EXERCISE INSTRUCTIONS:
Your reply should hold the line containing "This screenshot has height=401, width=668." and every later line of the records, reproduced exactly, and no other lines.

ENTRIES PROVIDED:
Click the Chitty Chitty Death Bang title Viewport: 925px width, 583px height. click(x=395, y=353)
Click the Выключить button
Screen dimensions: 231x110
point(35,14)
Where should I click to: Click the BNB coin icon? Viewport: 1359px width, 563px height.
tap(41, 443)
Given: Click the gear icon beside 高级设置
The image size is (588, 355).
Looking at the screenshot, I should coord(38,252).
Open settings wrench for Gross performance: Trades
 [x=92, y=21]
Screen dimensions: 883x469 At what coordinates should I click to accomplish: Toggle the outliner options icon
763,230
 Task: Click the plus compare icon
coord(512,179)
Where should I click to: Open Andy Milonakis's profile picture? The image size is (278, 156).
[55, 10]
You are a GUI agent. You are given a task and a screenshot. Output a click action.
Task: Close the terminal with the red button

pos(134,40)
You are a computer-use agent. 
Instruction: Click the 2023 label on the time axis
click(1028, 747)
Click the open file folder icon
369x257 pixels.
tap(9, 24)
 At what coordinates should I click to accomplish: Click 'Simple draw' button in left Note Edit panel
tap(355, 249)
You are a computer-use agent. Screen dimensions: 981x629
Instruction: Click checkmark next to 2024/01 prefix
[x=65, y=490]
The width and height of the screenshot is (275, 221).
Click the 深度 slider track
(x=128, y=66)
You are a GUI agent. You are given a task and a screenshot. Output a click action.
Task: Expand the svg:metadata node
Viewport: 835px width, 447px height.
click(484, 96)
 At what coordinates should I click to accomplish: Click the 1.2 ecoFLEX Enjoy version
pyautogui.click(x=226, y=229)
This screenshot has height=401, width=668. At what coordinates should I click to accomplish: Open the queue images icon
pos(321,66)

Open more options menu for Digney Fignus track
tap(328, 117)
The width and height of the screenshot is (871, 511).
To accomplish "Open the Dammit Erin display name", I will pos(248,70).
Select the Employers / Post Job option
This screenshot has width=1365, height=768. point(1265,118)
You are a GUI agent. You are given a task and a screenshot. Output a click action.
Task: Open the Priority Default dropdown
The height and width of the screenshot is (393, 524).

RESPONSE:
This screenshot has height=401, width=668. At what coordinates should I click to accomplish: Open the queue images icon
pos(321,66)

Open more options menu for Digney Fignus track
tap(328, 117)
The width and height of the screenshot is (871, 511).
To accomplish "Open the Dammit Erin display name", I will pos(248,70).
Select the Employers / Post Job option
This screenshot has width=1365, height=768. point(1265,118)
You are a GUI agent. You are given a task and a screenshot. Output a click action.
Task: Open the Priority Default dropdown
The height and width of the screenshot is (393, 524).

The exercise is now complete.